Citation: 2014 FC 384

Ottawa, Ontario, April 28, 2014

PRESENT:    The Honourable Mr. Justice Zinn

BETWEEN:

MANICKAVASAGAR KANAGENDRAN

Applicant

and

THE MINISTER OF CITIZENSHIP AND IMMIGRATION AND THE MINISTER OF PUBLIC SAFETY AND EMERGENCY PREPAREDNESS

Respondent

REASONS FOR JUDGMENT AND JUDGMENT

[1]               The Immigration Division of the Immigration and Refugee Board of Canada [ID] found the Applicant inadmissible under paragraph 34(1)(f) of the Immigration and Refugee Protection Act, SC 2001, c 27 [IRPA] for being a member of an organization that there are reasonable grounds to believe engages, has engaged or will engage in terrorism, and also inadmissible under paragraph 35(1)(a) of IRPA for being complicit in the commission of crimes against humanity.

[2]               The Minister concedes that the decision of the judicial review should be granted with respect to the ID’s finding that the Applicant is inadmissible under paragraph 35(1)(a) of IRPA due to the failure to determine whether the Applicant made a voluntary, significant and knowing contribution to any crime or criminal purpose as is now required following the decision of the Supreme Court in Ezokola v Canada (Minister of Citizenship and Immigration), 2013 SCC 40, [2013] 2 SCR 678, [Ezokola].

[3]               Therefore, the only issue is whether the ID’s decision is reasonable with respect to whether the Applicant was a member of an organization for which there are reasonable grounds to believe, engaged in acts of terrorism.  The outcome turns on whether or not it was reasonable for the ID to find that membership in the Tamil National Alliance [TNA], a political party, was tantamount to being a member of the Liberation Tigers of Tamil Eelam [LTTE].

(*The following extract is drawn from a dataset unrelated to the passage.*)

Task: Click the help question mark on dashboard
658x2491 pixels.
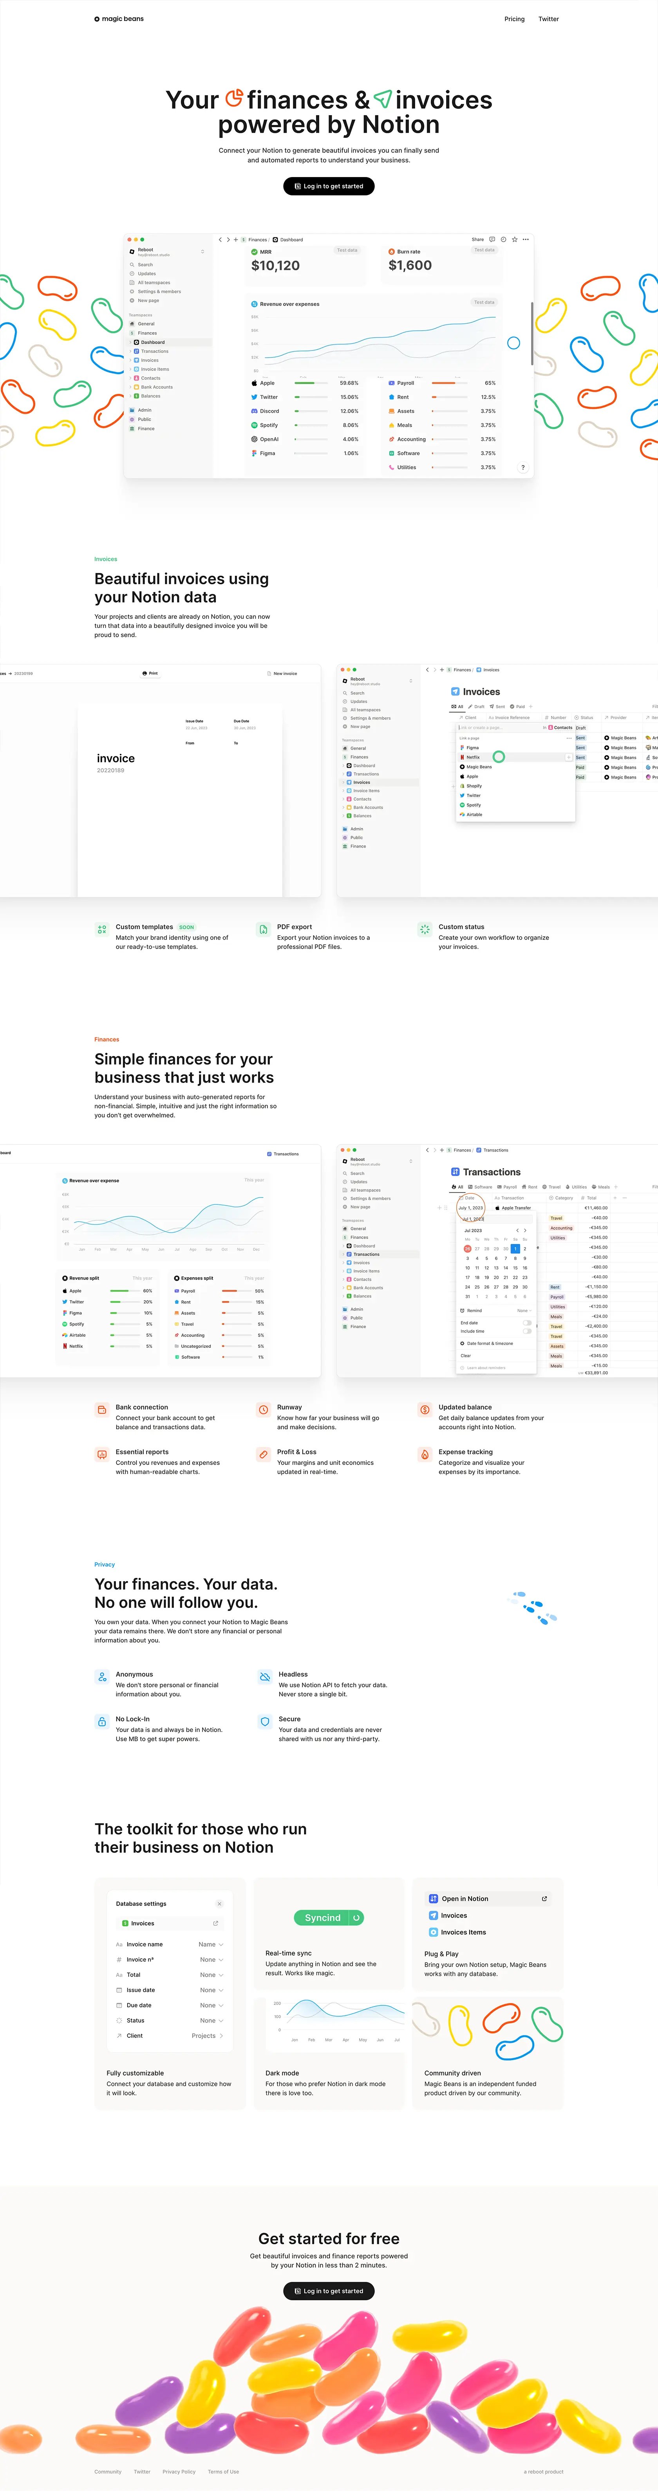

[4]               The Applicant is a citizen of Sri Lanka, born in 1932.  He was and admits to having been a member of the TNA.  He joined the TNA in 2002 and served as a TNA-appointed Member of Parliament from 2004-2007.  Members of the TNA, including himself, occasionally attended meetings and lunches organized by the LTTE.  LTTE members also attended rallies and meetings held by the TNA.  The Applicant had met with LTTE leaders several times both before, and while he was with the TNA.  He knew that the LTTE used violent means to achieve their goals, and does not dispute that the LTTE committed acts of terrorism and crimes against humanity.

[5]               The Applicant says that during his time with the TNA, he was not sure whether the LTTE’s actions could be considered crimes against humanity because he had reason to doubt the accuracy of reporting by the Government of Sri Lanka, and he also believed, based on international law, that an oppressed people could legitimately take up arms against their oppressors, although this was not a method he personally supported.

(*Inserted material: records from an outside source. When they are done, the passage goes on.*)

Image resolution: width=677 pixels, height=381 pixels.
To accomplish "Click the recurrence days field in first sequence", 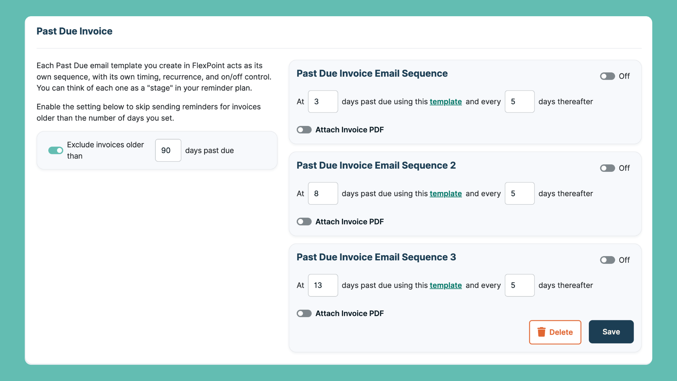I will [x=519, y=102].
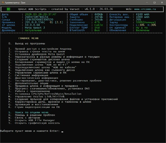This screenshot has height=143, width=166.
Task: Click Открыть ADB File Manager line
Action: pos(31,120)
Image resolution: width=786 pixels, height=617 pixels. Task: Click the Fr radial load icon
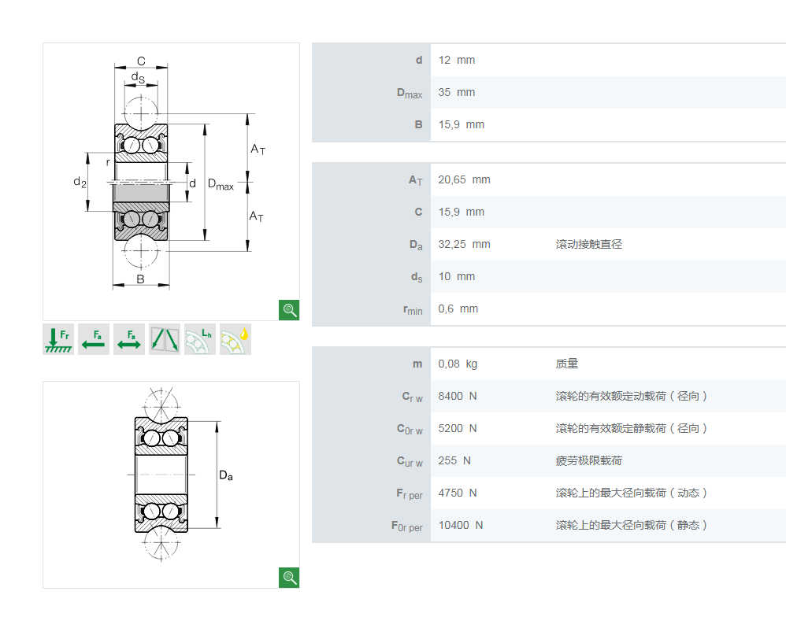pos(58,339)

[6]               The Applicant says that he has a history of advocacy through non-violent means.  He joined the Ilankai Tamil Arasuk Kachchi [ITAK], whose leader believed in furtherance of Tamil rights by non-violent, political means.  In 1979, he was detained for speaking out against the government.  He was eventually released because the government determined it could not justify charging him based on his ardent belief in non-violent means.

[7]               In 1980, he joined the Tamil Eelam Liberation Front [TELF] which was an open-operation movement devoted to non-violent political change.  In 2000, he became involved with the TNA.  In 2002, peace talks began between the LTTE and the Sri Lankan government.

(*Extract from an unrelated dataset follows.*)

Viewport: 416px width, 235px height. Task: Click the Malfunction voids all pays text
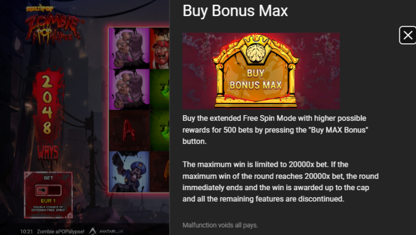point(220,225)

[8]               The Applicant came to Canada in early August 2009 and filed a claim for refugee protection claiming fear for his life due to the rise in murders of Tamil activists in Sri Lanka.  The ID found that, by virtue of his membership with the TNA, the Applicant was in fact a member of the LTTE.

[9]               The Federal Court and Federal Court of Appeal have consistently held that the concept of “membership” must be interpreted broadly: Poshteh v Canada (Minister of Citizenship and Immigration), 2005 FCA 85 at paras 26-32; Ismeal v Canada (Minister of Public Safety and Emergency Preparedness), 2010 FC 198 at para 20.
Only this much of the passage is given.